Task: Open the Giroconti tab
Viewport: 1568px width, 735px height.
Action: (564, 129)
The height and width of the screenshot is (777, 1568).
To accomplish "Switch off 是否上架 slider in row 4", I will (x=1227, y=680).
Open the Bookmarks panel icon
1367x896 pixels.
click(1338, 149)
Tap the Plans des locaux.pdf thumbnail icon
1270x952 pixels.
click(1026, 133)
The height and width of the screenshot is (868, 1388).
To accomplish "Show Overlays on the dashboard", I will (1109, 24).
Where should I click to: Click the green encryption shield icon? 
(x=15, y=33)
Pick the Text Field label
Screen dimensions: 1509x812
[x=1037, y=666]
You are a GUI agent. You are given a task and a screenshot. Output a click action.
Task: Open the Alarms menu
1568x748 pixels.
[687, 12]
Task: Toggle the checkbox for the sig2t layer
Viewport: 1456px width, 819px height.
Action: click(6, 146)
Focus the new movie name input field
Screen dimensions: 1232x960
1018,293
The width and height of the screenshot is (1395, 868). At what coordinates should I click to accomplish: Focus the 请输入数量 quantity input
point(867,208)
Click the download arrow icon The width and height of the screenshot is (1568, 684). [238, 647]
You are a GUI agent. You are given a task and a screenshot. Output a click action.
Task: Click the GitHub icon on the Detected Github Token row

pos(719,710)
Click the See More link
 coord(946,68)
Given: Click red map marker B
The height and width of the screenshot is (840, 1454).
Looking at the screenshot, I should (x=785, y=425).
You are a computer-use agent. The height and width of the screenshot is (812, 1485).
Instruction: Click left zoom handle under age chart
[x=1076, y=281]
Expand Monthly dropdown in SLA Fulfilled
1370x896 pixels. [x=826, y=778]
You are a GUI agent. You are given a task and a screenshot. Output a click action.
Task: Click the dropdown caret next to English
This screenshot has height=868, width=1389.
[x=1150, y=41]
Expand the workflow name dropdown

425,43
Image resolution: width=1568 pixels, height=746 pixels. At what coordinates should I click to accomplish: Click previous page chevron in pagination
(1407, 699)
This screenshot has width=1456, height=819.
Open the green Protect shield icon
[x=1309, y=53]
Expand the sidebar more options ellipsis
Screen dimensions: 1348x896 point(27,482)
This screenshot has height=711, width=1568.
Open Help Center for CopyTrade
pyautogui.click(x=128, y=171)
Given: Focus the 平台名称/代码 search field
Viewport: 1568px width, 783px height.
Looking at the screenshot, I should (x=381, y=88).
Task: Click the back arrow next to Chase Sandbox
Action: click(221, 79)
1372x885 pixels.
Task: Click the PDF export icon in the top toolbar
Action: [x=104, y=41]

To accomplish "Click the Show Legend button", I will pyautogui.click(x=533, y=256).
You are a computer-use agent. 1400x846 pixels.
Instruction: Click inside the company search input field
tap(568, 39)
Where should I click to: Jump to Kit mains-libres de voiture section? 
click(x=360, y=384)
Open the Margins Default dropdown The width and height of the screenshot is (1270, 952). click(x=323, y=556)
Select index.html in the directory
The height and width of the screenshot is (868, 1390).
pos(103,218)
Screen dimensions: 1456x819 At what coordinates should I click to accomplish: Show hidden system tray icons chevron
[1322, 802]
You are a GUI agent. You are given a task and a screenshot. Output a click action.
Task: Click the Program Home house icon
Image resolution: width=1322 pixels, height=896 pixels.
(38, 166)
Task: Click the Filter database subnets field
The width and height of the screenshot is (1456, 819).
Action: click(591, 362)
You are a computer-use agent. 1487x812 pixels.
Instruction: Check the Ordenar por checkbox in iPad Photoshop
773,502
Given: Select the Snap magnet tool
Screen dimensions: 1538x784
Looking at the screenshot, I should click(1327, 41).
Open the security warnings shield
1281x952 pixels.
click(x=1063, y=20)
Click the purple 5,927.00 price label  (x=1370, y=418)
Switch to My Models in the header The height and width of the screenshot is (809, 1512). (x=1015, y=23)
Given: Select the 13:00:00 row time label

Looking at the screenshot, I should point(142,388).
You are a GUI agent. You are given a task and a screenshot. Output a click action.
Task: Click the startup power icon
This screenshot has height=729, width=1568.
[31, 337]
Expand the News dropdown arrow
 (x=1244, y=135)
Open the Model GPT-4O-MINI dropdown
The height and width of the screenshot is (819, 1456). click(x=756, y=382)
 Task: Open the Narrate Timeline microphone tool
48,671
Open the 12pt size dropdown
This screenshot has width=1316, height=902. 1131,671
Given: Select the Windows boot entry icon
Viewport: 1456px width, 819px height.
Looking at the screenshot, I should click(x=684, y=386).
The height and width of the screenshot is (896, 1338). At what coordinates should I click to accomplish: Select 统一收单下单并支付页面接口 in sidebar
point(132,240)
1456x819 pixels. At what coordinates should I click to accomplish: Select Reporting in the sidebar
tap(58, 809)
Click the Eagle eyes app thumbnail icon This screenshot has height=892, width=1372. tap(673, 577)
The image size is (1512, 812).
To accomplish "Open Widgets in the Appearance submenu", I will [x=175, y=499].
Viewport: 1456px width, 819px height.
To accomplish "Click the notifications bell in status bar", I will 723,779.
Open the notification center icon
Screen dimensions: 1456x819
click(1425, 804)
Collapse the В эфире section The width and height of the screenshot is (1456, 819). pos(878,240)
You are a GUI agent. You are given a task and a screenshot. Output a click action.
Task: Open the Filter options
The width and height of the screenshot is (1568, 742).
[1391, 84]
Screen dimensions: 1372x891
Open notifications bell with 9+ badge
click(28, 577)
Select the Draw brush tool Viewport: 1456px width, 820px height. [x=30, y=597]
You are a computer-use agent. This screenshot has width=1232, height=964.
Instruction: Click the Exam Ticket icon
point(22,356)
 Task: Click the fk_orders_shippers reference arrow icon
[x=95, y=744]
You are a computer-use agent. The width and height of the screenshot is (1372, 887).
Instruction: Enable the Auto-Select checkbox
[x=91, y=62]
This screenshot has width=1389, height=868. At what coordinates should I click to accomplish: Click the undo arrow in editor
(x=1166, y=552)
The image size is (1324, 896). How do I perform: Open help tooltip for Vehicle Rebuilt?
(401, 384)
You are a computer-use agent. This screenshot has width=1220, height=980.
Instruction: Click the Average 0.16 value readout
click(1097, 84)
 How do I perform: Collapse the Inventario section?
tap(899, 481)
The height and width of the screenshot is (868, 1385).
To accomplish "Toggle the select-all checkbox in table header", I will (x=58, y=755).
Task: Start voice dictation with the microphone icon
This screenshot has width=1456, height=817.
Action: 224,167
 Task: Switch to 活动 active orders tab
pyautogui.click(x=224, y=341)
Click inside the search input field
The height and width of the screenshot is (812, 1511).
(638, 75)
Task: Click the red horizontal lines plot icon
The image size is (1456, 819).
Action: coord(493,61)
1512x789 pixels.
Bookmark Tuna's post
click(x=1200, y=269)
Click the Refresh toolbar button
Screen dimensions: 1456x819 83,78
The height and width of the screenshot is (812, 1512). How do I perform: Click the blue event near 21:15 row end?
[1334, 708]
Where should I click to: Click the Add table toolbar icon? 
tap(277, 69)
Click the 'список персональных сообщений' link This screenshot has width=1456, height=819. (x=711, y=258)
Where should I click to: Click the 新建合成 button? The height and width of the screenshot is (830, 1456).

Work to be completed: Copy the entries word for word. Leave nothing out.

Reply to the exercise:
Task: Open the Giroconti tab
Viewport: 1568px width, 735px height.
Action: (564, 129)
The height and width of the screenshot is (777, 1568).
To accomplish "Switch off 是否上架 slider in row 4", I will (x=1227, y=680).
Open the Bookmarks panel icon
1367x896 pixels.
click(1338, 149)
Tap the Plans des locaux.pdf thumbnail icon
1270x952 pixels.
click(1026, 133)
The height and width of the screenshot is (868, 1388).
To accomplish "Show Overlays on the dashboard", I will (1109, 24).
Where should I click to: Click the green encryption shield icon? 
(x=15, y=33)
Pick the Text Field label
Screen dimensions: 1509x812
[x=1037, y=666]
You are a GUI agent. You are given a task and a screenshot. Output a click action.
Task: Open the Alarms menu
1568x748 pixels.
[687, 12]
Task: Toggle the checkbox for the sig2t layer
Viewport: 1456px width, 819px height.
Action: click(6, 146)
Focus the new movie name input field
Screen dimensions: 1232x960
1018,293
The width and height of the screenshot is (1395, 868). At what coordinates should I click to accomplish: Focus the 请输入数量 quantity input
point(867,208)
Click the download arrow icon The width and height of the screenshot is (1568, 684). [238, 647]
You are a GUI agent. You are given a task and a screenshot. Output a click action.
Task: Click the GitHub icon on the Detected Github Token row

pos(719,710)
Click the See More link
 coord(946,68)
Given: Click red map marker B
The height and width of the screenshot is (840, 1454).
Looking at the screenshot, I should (x=785, y=425).
You are a computer-use agent. The height and width of the screenshot is (812, 1485).
Instruction: Click left zoom handle under age chart
[x=1076, y=281]
Expand Monthly dropdown in SLA Fulfilled
1370x896 pixels. [x=826, y=778]
You are a GUI agent. You are given a task and a screenshot. Output a click action.
Task: Click the dropdown caret next to English
This screenshot has height=868, width=1389.
[x=1150, y=41]
Expand the workflow name dropdown

425,43
Image resolution: width=1568 pixels, height=746 pixels. At what coordinates should I click to accomplish: Click previous page chevron in pagination
(1407, 699)
This screenshot has width=1456, height=819.
Open the green Protect shield icon
[x=1309, y=53]
Expand the sidebar more options ellipsis
Screen dimensions: 1348x896 point(27,482)
This screenshot has height=711, width=1568.
Open Help Center for CopyTrade
pyautogui.click(x=128, y=171)
Given: Focus the 平台名称/代码 search field
Viewport: 1568px width, 783px height.
Looking at the screenshot, I should (x=381, y=88).
Task: Click the back arrow next to Chase Sandbox
Action: click(221, 79)
1372x885 pixels.
Task: Click the PDF export icon in the top toolbar
Action: [x=104, y=41]

To accomplish "Click the Show Legend button", I will pyautogui.click(x=533, y=256).
You are a computer-use agent. 1400x846 pixels.
Instruction: Click inside the company search input field
tap(568, 39)
Where should I click to: Jump to Kit mains-libres de voiture section? 
click(x=360, y=384)
Open the Margins Default dropdown The width and height of the screenshot is (1270, 952). click(x=323, y=556)
Select index.html in the directory
The height and width of the screenshot is (868, 1390).
pos(103,218)
Screen dimensions: 1456x819 At what coordinates should I click to accomplish: Show hidden system tray icons chevron
[1322, 802]
You are a GUI agent. You are given a task and a screenshot. Output a click action.
Task: Click the Program Home house icon
Image resolution: width=1322 pixels, height=896 pixels.
(38, 166)
Task: Click the Filter database subnets field
The width and height of the screenshot is (1456, 819).
Action: click(591, 362)
You are a computer-use agent. 1487x812 pixels.
Instruction: Check the Ordenar por checkbox in iPad Photoshop
773,502
Given: Select the Snap magnet tool
Screen dimensions: 1538x784
Looking at the screenshot, I should click(1327, 41).
Open the security warnings shield
1281x952 pixels.
click(x=1063, y=20)
Click the purple 5,927.00 price label  (x=1370, y=418)
Switch to My Models in the header The height and width of the screenshot is (809, 1512). (x=1015, y=23)
Given: Select the 13:00:00 row time label

Looking at the screenshot, I should point(142,388).
You are a GUI agent. You are given a task and a screenshot. Output a click action.
Task: Click the startup power icon
This screenshot has height=729, width=1568.
[31, 337]
Expand the News dropdown arrow
 (x=1244, y=135)
Open the Model GPT-4O-MINI dropdown
The height and width of the screenshot is (819, 1456). click(x=756, y=382)
 Task: Open the Narrate Timeline microphone tool
48,671
Open the 12pt size dropdown
This screenshot has width=1316, height=902. 1131,671
Given: Select the Windows boot entry icon
Viewport: 1456px width, 819px height.
Looking at the screenshot, I should click(x=684, y=386).
The height and width of the screenshot is (896, 1338). At what coordinates should I click to accomplish: Select 统一收单下单并支付页面接口 in sidebar
point(132,240)
1456x819 pixels. At what coordinates should I click to accomplish: Select Reporting in the sidebar
tap(58, 809)
Click the Eagle eyes app thumbnail icon This screenshot has height=892, width=1372. tap(673, 577)
The image size is (1512, 812).
To accomplish "Open Widgets in the Appearance submenu", I will [x=175, y=499].
Viewport: 1456px width, 819px height.
To accomplish "Click the notifications bell in status bar", I will 723,779.
Open the notification center icon
Screen dimensions: 1456x819
click(1425, 804)
Collapse the В эфире section The width and height of the screenshot is (1456, 819). pos(878,240)
You are a GUI agent. You are given a task and a screenshot. Output a click action.
Task: Open the Filter options
The width and height of the screenshot is (1568, 742).
[1391, 84]
Screen dimensions: 1372x891
Open notifications bell with 9+ badge
click(28, 577)
Select the Draw brush tool Viewport: 1456px width, 820px height. [x=30, y=597]
You are a computer-use agent. This screenshot has width=1232, height=964.
Instruction: Click the Exam Ticket icon
point(22,356)
 Task: Click the fk_orders_shippers reference arrow icon
[x=95, y=744]
You are a computer-use agent. The width and height of the screenshot is (1372, 887).
Instruction: Enable the Auto-Select checkbox
[x=91, y=62]
This screenshot has width=1389, height=868. At what coordinates should I click to accomplish: Click the undo arrow in editor
(x=1166, y=552)
The image size is (1324, 896). How do I perform: Open help tooltip for Vehicle Rebuilt?
(401, 384)
You are a computer-use agent. This screenshot has width=1220, height=980.
Instruction: Click the Average 0.16 value readout
click(1097, 84)
 How do I perform: Collapse the Inventario section?
tap(899, 481)
The height and width of the screenshot is (868, 1385).
To accomplish "Toggle the select-all checkbox in table header", I will (x=58, y=755).
Task: Start voice dictation with the microphone icon
This screenshot has width=1456, height=817.
Action: 224,167
 Task: Switch to 活动 active orders tab
pyautogui.click(x=224, y=341)
Click inside the search input field
The height and width of the screenshot is (812, 1511).
(638, 75)
Task: Click the red horizontal lines plot icon
The image size is (1456, 819).
Action: coord(493,61)
1512x789 pixels.
Bookmark Tuna's post
click(x=1200, y=269)
Click the Refresh toolbar button
Screen dimensions: 1456x819 83,78
The height and width of the screenshot is (812, 1512). How do I perform: Click the blue event near 21:15 row end?
[1334, 708]
Where should I click to: Click the Add table toolbar icon? 
tap(277, 69)
Click the 'список персональных сообщений' link This screenshot has width=1456, height=819. (x=711, y=258)
Where should I click to: Click the 新建合成 button? The height and width of the screenshot is (830, 1456).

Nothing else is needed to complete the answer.